Monday, June 8, 2009

Bee Cause

One of the girls on our lavender.
We have four hives of honeybees this season. In years past, we've had as few as two and as many as ten. But this year it's four, and four is enough.

Life has been hard for the honeybee for a long time. Mites and viruses threaten the hives every year. Now, recently, we've added "Colony Collapse Disorder" to the mix...a mysterious condition in which the beekeeper opens the hive one day and finds the bees gone. Not dead...just gone. There are all sorts of theories as to what causes CCD, but no definitive answer yet. As a slightly-seasoned beekeeper (this is our eleventh year), I've given it my share of thought.  And since I am not a "bee whisperer" (nor do I know one), this is nothing more than my best guess, based on my personal knowledge of the ways of the bees.

I think CCD will eventually be attributed to chemical buildup in the hive. In a healthy hive, worker bees become foragers (looking for nectar) in the last third of their short lives. The first two-thirds of their time is spent in the hive, taking care of the young and keeping the hive clean and comfortable. So, if CCD were some sort of disorienting virus/disease that affects the radar of the bees, it would not explain the sudden, complete, abandonment of the hive because only a third of the hive is flying at any given time. But, what might explain the complete, sudden, abandonment of the hive is chemical residue building up to a point that the bees find it intolerable.

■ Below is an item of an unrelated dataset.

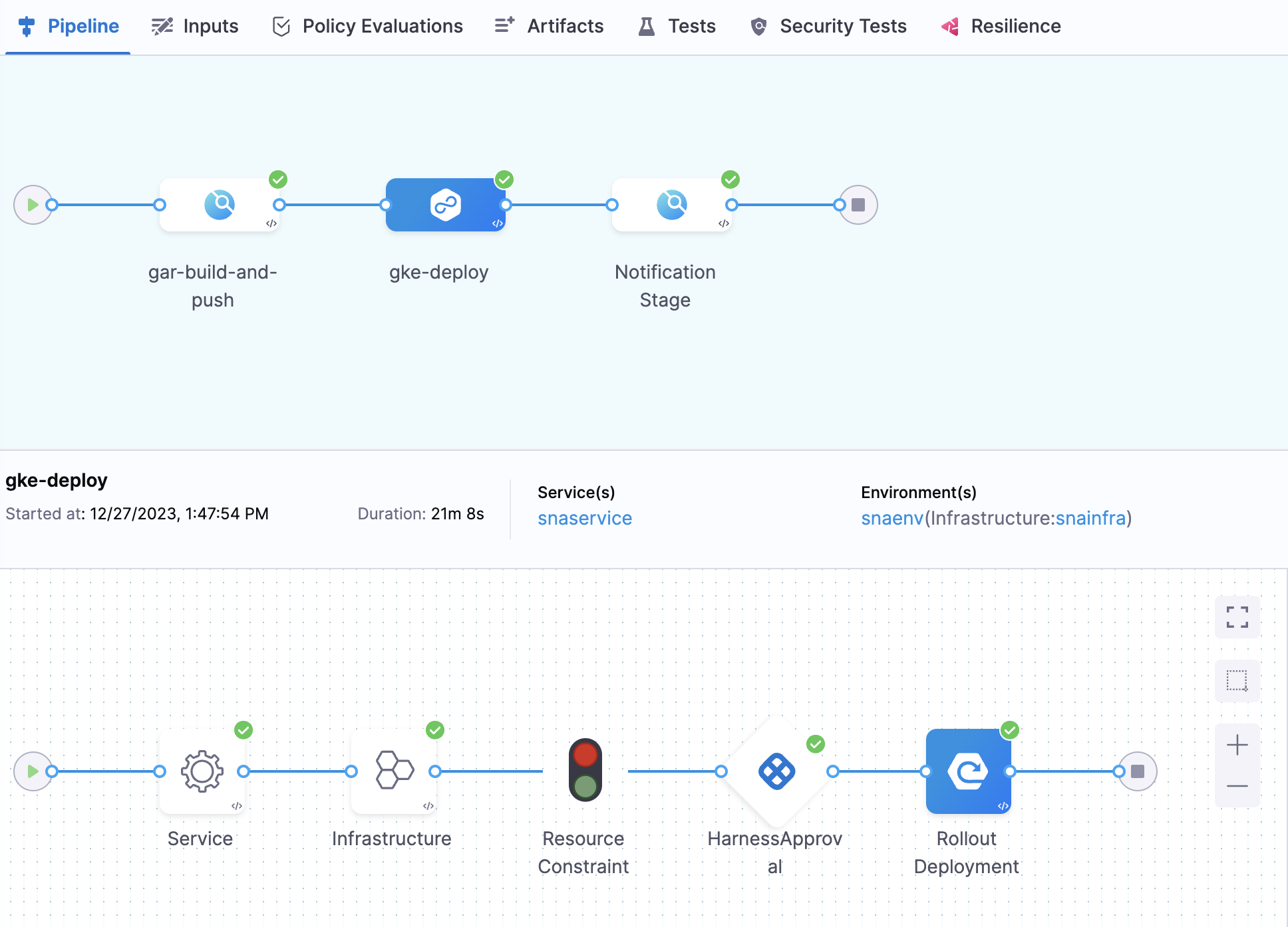The image size is (1288, 927).
Task: Follow the snaenv environment link
Action: 891,518

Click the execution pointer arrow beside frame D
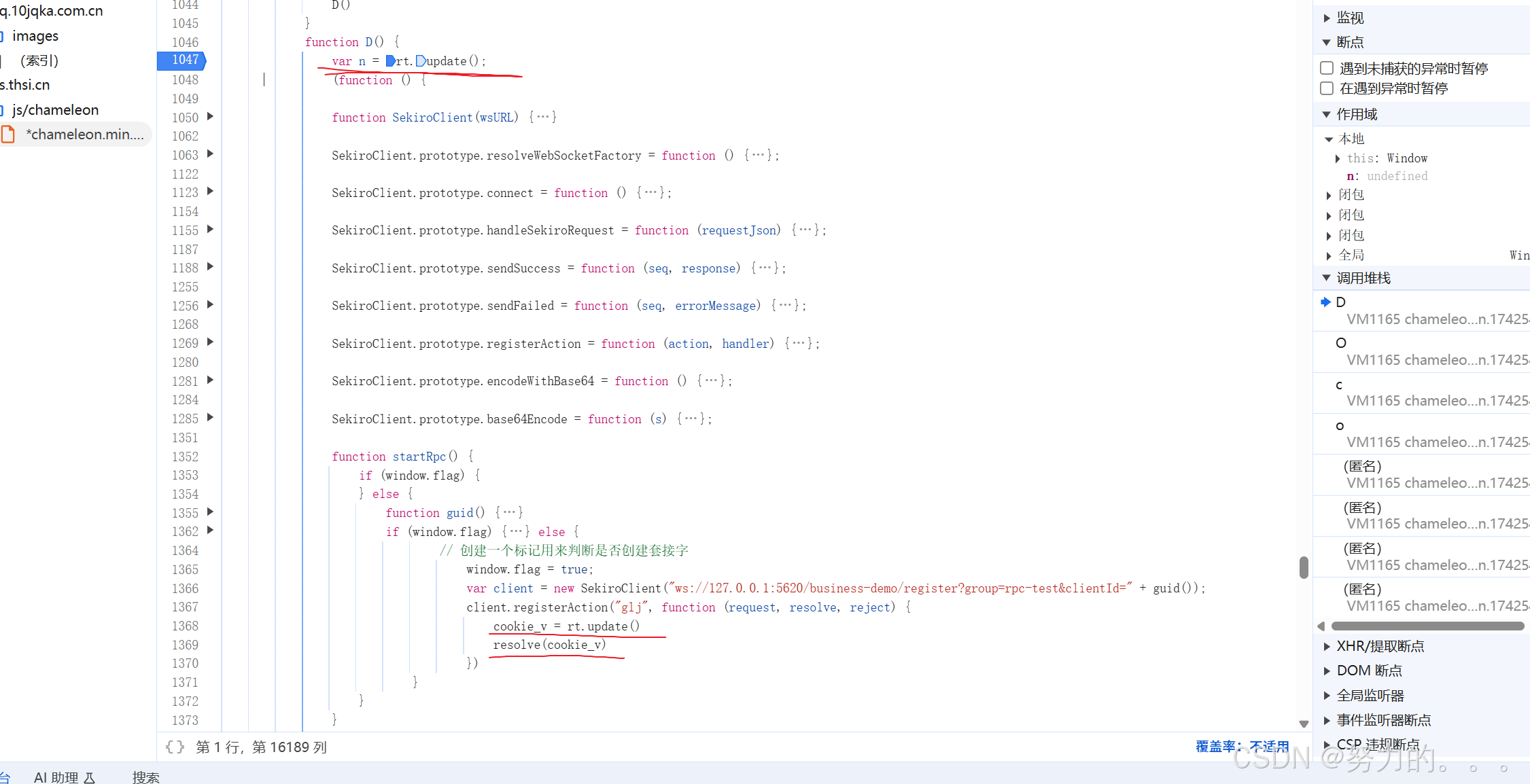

The two main boxes in a hive are called the "hive bodies". This is where most hive activity takes place...the laying of eggs, tending the young, bringing in of nectar and pollen. As a general rule, beekeepers stay out of these boxes when it comes to harvesting honey and/or beeswax. Honey and beeswax are taken from boxes placed on top of the hive bodies…smaller boxes separated from the main hive by a queen excluder, which prevents the queen from laying eggs in these upper boxes.

Over the years, the beeswax in the lower, busy, boxes becomes darkened with use. The impurities in this wax build up with each cycle of life and each cycle of nectar flow…and some of the impurities are most certainly residue from the bees visiting plants that have been chemically treated.

It seems logical to me that, at some point, the bees can’t stand the smell, taste, or feel of it any more, or it disorients the entire hive. They leave and soon die out, either due to starvation or another illness.

For years, we believed the chemical companies when they told us the sprays on our food were harmless. Now we know that’s not true, and we are suffering the consequences of years of exposure. If the exposure is harmful to us, imagine what it might do to a tiny, defenseless honeybee!

So, to test my theory, we eliminated many “old” frames of beeswax in our hives this year. The bees worked hard to build new wax honeycombs this spring and that will mean a significant decrease in the amount of extra honey we can pull off the hives (to create beeswax, the bees gorge themselves on honey, which activates their wax glands…they must eat eight pounds of honey to create just one pound of beeswax!). But the loss in honey this year might just mean robust health for the hive for years to come.

Next year we will replace more old wax and we’ll start a schedule to ensure that, in the future, the wax in the busy hive bodies isn’t allowed to build up to, what might be, a harmful home for the bees.